Patients with chromosomal deletions do not manifest
Homozygotes are as affected as heterozygotes
Phenotypically normal individuals have been identified with a translocation with a breakpoint in HTT
HD levels of polypeptide from the normal and mutant alleles are the same.
Describe the molecular pathogenesis of HD
Mutant HTT forms abnormal protein structuers and is truncated by Caspase-6 cleavage to produce toxic N-terminal fragments. This mutant protein then interferes with gene transcription, particularly in the mitochondria, affecting metabolic processes and inducing oxidative stress.
Name other triplet repeat disorders thought to act by dominant GoF
SCA1,2,3,6,7,17
DM
What is the most common cause of CMT?
PMP22 duplication - a 1.5mb region
What does deletion/LoF of PMP22 cause?
HNPP
List examples of diseases showing a dominant negative effect
Marfan syndrome Non-syndromic hearing loss (Cx26/30) OI - Col1a1 and COL1A2 TP53 Alzheimer's disease (APP)
How do mutations in GBJ2/6 (Connexin 26 and 30, respecitvely) cause deafness?
Mutation in one gene prevents interaction and formation of gap junctions in the cochlear membrane (Cx26 and Cx30 form a complex together). Also involved in neurotransmitter release. As signals cannot travel through the junctions the patient is deaf.

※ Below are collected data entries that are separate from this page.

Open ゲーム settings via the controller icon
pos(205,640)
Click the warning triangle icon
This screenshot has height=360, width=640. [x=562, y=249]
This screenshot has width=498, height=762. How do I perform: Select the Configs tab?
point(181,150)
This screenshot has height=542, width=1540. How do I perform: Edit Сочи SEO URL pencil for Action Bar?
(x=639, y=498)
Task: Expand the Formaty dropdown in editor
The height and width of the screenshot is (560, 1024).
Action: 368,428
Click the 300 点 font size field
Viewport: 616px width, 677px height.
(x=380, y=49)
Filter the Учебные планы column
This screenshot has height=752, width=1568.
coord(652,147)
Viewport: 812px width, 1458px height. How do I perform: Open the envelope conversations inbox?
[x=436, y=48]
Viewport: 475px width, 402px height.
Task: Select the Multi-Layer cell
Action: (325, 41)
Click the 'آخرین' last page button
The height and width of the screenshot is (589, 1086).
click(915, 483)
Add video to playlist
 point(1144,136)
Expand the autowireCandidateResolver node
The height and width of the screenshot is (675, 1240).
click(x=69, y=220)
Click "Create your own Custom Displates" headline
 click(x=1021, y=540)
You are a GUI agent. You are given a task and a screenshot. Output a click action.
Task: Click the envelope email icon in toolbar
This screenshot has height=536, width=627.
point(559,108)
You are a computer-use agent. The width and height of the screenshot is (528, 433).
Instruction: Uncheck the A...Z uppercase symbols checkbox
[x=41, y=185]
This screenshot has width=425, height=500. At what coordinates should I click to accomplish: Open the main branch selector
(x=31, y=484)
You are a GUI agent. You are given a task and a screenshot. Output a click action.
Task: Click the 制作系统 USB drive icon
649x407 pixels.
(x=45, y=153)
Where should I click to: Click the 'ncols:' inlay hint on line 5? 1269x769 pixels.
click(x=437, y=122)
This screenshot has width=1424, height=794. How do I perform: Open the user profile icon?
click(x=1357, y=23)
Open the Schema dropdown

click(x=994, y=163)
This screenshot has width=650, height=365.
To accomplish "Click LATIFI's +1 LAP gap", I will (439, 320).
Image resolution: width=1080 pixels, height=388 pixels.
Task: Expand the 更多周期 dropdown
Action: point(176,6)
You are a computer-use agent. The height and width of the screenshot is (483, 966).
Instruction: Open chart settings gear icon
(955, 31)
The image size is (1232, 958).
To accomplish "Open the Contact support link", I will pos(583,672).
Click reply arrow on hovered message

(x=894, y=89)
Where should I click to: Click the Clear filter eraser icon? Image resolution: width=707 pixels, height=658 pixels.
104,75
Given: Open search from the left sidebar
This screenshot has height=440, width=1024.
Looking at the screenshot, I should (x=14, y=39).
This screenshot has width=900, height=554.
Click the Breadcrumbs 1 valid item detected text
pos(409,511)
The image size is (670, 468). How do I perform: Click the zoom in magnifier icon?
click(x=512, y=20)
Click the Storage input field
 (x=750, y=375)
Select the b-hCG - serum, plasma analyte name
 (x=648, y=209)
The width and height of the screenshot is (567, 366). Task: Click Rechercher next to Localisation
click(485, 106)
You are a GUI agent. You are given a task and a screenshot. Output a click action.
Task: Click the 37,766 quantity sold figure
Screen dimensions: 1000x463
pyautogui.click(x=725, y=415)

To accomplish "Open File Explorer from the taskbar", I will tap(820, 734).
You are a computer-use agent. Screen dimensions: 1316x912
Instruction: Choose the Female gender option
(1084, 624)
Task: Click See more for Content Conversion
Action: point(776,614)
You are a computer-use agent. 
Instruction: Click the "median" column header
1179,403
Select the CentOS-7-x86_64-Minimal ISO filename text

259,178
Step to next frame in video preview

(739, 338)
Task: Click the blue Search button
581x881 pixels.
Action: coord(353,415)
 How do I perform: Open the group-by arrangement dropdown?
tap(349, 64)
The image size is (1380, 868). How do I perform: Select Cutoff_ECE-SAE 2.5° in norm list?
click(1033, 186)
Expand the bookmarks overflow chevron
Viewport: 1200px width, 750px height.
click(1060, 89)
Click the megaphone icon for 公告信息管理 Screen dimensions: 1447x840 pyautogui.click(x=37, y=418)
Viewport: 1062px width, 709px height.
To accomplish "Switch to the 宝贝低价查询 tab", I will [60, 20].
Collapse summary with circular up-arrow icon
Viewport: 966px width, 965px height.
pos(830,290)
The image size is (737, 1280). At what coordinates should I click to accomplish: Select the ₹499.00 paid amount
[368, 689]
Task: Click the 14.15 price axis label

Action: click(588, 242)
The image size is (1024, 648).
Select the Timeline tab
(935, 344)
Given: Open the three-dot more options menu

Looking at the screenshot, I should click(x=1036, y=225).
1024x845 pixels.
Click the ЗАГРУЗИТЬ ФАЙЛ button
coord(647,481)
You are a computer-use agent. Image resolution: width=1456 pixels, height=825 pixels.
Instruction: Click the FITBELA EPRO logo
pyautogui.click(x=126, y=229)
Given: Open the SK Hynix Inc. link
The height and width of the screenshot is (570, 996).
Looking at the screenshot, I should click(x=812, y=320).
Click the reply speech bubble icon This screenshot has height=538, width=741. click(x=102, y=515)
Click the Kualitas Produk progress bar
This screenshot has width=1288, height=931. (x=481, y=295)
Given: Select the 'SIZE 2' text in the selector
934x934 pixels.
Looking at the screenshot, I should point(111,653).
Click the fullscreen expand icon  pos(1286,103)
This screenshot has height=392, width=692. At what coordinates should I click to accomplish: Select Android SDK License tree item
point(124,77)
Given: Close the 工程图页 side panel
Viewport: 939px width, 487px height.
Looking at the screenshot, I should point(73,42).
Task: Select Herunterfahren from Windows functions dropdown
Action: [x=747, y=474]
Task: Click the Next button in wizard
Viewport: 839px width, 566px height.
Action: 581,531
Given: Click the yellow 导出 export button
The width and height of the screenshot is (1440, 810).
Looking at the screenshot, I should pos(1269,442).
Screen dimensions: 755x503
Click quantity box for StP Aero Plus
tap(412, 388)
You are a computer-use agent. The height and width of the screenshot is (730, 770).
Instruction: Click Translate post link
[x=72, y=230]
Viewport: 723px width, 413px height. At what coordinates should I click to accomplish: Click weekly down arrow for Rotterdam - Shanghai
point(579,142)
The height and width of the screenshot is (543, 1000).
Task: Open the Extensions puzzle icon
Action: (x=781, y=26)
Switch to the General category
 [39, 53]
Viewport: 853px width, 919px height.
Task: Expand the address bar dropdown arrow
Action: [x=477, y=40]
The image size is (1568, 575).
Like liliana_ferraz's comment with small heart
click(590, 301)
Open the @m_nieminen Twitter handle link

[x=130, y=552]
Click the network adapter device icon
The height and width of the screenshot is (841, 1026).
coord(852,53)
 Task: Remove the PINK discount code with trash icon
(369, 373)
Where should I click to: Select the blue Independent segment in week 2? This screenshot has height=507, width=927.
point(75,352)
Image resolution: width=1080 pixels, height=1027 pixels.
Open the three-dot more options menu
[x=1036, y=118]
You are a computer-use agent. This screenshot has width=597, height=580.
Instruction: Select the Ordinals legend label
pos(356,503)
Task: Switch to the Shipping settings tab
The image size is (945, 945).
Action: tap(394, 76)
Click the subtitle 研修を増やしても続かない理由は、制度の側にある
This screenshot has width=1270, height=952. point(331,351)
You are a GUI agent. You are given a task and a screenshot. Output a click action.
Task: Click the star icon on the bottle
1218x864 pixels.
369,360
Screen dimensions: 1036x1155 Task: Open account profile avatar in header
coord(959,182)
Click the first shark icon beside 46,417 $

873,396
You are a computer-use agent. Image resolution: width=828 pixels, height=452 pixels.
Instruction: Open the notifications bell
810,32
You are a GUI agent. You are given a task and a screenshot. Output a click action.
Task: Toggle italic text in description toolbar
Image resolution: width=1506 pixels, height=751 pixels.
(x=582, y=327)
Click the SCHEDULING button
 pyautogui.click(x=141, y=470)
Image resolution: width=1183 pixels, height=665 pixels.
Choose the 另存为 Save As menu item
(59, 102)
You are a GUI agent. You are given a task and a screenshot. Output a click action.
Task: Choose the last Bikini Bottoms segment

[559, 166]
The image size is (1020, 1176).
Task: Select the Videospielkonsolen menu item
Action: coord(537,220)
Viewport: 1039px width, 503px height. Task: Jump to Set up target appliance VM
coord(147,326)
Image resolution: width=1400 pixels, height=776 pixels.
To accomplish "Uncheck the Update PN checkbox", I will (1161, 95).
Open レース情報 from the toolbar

Often AR disease, but some dominant mutations in Cx26 form a full length structurally abnormal protein that interferes with junction formation.
What are the two type of Osteogenesis Imperfecta? What is the difference in the mutation spectrum for each?
OI type 1 - less severe, caused by loss of the COL1A1 gene function through PTC and nonsense mutation. Reduced amount of functionally normal COL1A1 is available.
OI type 2, 3 and 4 - severe, caused by missense mutations affecting glycine residues. These glycine residues are instrumental in holding the collagen helix structure together. This leads to the formation of abnormal protein.
How is TP53 considered a dominant negative gene?
TP53 usually forms tetramers (2x dimers) and acts to prevent passage through the cell cycle.
Mutations in the DNA binding domain prevent TP53 complex from binding the DNA. If the dimers contain abnormal TP53, they are are functionally abnormal then they will not bind the DNA
Describe the structure and function of CFTR
2 transmembrane domains, 2 nucleotide binding domains, a regulatory domain (R) and C-terminus.
It is a cAMP activated chloride channel present in the apical membrane of secretory epithelial cells
What controls the opening/closing of the CFTR protein?
The binding of protein kinase A to the R domain.
Summarise the phenotype of CF patients.
Prenatal:
Meconium ileus, Echogenic bowel (3% of EB cases are CF)
Postnatal: FTT Digestive problems Respiratory infections Pancreatic insufficiency Chronic cough Bronchiectasis Infertility Clubbing of the fingers Sputum with staph or pseuodomonas infection.